Frédéric Buclin lpsolit at gmail.com
Fri Apr 13 10:19:56 UTC 2012


Le 13. 04. 12 09:41, Max Kanat-Alexander a écrit :
> 	tl;dr: You can break most SHA-256 passwords pretty quickly with some GPUs.

It's interesting to see that the author of this post suddenly stops
giving numbers when talking about salted-passwords. He just states that
if the attacker could access your DB, he could also access your config
file (in our case: localconfig). In that case, this defeats his whole
theory, because the attacker doesn't need your password to read the
whole DB and access all the data he wants. He is just saying that GPU
gives you more power to try to crack a SHA-256 salted password, and he
is right, but it's certainly by far much more difficult to crack than a
non-salted password.
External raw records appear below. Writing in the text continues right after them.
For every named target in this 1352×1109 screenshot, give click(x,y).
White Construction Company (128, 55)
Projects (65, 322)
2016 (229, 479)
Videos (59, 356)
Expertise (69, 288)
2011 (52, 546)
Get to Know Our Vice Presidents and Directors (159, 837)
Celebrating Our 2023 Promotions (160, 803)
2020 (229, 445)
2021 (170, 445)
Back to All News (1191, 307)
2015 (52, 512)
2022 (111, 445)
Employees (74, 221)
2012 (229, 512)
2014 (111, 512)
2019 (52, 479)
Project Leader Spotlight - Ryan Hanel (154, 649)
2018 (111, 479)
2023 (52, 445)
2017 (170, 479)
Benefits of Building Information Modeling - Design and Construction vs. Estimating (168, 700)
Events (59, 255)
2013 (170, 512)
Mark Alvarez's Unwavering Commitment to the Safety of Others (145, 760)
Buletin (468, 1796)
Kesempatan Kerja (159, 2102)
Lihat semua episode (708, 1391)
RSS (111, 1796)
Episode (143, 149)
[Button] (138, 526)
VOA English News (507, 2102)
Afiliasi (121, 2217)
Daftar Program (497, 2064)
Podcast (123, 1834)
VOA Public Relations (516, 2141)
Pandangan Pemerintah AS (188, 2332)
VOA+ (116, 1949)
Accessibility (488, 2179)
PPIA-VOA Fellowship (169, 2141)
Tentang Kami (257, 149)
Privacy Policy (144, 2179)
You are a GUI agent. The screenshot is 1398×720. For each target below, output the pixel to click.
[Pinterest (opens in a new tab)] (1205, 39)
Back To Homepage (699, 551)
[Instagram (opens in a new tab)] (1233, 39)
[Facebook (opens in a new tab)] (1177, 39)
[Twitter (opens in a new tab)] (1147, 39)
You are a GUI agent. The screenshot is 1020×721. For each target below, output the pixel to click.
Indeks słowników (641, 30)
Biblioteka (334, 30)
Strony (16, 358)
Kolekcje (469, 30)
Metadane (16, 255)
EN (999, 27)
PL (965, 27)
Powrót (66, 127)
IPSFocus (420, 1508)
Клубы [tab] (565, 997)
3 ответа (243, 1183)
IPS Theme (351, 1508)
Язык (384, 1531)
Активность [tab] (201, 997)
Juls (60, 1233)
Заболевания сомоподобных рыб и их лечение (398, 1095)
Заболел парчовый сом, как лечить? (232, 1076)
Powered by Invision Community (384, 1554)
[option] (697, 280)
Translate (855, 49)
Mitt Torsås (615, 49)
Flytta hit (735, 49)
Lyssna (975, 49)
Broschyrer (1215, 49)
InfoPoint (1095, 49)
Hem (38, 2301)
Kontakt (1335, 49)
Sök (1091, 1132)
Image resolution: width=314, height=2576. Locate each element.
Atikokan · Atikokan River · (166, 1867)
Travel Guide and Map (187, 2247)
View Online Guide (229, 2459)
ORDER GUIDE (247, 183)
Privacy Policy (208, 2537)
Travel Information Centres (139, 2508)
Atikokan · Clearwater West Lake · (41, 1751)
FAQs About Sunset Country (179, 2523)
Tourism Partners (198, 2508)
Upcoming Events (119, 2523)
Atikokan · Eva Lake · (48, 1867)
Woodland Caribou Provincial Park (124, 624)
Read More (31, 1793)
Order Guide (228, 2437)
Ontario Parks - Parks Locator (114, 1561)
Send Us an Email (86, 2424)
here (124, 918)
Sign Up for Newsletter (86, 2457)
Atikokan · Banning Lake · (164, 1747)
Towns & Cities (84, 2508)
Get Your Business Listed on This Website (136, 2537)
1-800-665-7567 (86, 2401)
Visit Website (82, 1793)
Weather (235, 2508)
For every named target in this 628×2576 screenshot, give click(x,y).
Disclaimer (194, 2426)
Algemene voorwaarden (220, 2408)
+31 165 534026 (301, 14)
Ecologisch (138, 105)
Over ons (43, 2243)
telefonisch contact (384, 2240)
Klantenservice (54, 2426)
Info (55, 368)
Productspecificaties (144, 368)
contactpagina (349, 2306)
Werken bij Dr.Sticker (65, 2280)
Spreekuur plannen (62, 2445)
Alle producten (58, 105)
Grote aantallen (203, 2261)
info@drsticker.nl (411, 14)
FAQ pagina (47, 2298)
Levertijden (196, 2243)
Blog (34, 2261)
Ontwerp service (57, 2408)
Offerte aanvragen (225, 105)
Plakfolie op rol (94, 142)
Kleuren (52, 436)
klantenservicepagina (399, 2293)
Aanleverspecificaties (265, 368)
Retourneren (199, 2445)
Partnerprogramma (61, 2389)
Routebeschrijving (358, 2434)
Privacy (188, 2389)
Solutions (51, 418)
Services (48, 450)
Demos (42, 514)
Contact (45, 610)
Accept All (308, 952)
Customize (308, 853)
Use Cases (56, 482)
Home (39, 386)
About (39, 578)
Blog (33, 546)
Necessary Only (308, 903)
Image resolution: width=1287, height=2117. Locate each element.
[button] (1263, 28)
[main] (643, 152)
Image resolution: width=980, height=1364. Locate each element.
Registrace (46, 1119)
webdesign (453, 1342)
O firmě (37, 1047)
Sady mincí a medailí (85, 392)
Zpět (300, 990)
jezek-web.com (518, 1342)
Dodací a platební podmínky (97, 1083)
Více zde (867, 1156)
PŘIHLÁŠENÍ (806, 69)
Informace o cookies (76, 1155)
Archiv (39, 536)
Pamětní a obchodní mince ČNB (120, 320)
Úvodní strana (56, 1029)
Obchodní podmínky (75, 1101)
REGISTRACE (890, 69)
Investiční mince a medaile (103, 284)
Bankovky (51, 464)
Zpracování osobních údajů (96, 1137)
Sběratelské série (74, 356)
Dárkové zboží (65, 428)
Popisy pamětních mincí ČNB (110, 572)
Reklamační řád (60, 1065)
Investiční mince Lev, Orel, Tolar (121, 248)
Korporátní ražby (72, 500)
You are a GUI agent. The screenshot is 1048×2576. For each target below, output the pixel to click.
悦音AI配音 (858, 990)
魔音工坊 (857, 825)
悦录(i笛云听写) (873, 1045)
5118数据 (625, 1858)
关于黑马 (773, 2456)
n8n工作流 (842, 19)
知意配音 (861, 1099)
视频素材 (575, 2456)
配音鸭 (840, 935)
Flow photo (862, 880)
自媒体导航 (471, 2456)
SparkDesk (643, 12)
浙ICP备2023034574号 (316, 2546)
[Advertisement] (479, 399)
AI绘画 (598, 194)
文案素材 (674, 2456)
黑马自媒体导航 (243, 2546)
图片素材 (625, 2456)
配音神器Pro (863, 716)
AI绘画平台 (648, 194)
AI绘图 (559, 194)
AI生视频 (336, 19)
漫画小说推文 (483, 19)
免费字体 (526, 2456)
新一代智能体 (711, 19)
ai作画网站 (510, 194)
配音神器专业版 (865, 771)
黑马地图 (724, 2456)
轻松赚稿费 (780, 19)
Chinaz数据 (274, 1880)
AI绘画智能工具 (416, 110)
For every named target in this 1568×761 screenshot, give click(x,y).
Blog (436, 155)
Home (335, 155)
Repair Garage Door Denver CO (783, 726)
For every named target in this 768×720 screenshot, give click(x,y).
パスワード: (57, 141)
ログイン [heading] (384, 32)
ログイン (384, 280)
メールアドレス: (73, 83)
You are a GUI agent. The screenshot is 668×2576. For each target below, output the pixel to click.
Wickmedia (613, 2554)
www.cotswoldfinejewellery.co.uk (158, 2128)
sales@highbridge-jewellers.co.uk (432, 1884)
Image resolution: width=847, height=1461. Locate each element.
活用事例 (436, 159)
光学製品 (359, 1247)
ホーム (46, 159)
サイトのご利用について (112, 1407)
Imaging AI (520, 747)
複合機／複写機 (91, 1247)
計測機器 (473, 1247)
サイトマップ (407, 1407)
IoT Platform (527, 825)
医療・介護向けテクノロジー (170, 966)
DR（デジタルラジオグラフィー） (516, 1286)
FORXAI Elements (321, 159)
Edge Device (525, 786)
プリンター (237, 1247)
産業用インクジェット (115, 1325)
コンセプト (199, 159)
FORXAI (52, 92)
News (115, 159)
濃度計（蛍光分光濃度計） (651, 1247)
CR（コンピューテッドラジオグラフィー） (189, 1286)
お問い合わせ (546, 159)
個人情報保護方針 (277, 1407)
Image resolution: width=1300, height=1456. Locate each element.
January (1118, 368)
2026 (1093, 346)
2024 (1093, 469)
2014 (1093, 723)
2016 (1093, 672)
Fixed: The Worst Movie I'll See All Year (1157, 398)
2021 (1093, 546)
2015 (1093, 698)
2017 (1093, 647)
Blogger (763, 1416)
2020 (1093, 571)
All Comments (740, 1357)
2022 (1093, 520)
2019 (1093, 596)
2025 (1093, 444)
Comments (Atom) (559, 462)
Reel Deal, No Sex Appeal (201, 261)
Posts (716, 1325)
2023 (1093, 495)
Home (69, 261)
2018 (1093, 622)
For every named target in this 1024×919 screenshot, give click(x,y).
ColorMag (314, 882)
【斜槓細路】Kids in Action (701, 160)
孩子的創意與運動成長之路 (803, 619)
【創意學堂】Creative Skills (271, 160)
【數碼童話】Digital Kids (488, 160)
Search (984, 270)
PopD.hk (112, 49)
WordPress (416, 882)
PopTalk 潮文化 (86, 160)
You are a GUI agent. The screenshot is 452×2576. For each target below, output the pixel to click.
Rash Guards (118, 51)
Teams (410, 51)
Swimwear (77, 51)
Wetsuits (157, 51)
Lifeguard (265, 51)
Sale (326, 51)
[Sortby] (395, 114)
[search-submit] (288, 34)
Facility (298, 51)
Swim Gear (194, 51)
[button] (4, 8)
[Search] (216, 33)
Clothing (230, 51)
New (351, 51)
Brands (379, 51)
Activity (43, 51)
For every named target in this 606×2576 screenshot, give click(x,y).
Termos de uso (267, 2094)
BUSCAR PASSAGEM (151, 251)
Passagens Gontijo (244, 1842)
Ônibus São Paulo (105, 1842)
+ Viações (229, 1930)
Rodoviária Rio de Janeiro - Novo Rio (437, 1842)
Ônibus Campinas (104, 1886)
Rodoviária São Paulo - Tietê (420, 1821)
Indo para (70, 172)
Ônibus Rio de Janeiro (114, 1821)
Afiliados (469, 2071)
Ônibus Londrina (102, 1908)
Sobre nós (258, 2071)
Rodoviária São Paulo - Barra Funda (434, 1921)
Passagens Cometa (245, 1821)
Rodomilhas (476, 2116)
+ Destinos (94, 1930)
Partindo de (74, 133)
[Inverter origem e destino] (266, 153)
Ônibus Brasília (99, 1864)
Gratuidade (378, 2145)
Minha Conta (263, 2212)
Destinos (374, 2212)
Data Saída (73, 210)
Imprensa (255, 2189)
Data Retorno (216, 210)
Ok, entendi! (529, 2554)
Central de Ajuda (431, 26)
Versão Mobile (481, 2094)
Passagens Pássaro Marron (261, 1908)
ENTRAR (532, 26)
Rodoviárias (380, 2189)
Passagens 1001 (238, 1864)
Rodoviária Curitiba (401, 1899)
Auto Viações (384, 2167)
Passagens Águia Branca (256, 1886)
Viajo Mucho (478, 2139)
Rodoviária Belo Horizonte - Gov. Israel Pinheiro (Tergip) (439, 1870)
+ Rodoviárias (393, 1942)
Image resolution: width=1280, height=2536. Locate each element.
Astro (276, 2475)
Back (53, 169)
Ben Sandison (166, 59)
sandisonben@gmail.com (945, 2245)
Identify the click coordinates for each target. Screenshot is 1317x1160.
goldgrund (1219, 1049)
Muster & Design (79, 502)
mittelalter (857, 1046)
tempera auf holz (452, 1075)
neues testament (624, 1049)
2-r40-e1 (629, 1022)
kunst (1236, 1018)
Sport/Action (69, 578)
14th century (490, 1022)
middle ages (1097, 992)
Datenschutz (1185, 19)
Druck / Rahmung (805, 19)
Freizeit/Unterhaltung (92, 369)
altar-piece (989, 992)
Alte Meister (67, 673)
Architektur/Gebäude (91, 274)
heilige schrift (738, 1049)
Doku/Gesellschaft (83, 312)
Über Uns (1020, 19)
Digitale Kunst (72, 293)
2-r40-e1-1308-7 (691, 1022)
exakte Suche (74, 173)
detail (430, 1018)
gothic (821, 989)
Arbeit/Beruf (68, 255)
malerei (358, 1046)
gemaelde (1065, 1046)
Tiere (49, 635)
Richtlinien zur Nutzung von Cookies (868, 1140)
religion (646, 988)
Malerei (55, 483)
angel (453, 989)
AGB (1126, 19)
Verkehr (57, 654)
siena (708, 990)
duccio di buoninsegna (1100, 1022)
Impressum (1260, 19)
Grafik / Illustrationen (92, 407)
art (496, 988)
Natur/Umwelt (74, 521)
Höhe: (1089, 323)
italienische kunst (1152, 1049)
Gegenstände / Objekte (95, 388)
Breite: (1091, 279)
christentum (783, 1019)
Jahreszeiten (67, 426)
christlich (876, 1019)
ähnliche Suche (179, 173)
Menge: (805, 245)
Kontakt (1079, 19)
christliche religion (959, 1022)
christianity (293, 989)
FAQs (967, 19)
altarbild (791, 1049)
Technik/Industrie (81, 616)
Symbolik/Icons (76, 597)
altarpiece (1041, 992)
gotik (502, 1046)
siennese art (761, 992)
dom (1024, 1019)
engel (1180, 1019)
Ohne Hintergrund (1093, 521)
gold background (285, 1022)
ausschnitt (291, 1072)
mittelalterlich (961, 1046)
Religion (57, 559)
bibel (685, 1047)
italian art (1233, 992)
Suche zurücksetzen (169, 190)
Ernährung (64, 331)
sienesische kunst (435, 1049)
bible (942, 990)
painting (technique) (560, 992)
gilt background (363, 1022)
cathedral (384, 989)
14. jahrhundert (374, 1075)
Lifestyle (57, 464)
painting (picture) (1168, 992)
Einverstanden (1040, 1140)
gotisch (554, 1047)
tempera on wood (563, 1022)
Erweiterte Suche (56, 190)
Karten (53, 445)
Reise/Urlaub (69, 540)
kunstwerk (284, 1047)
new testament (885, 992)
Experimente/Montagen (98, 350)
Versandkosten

And all his numbers were for non-salted MD5
passwords anyway, which we don't use.

I wouldn't worry too much for now, at least not till someone can prove
that SHA-256 salted-passwords are fast to crack (with real numbers).
Else we are going to change our encryption algorithm every time someone
writes a new article about security. :)

LpSolit


PS: the author suggests PBKDF2, but if you follow the link, it's written
that "makes brute-force attacks using ASICs or GPUs relatively cheap".
The other reference, bcrypt, seems to be weaker than scrypt against
brute-force attacks. So we shouldn't jump in the game too quickly.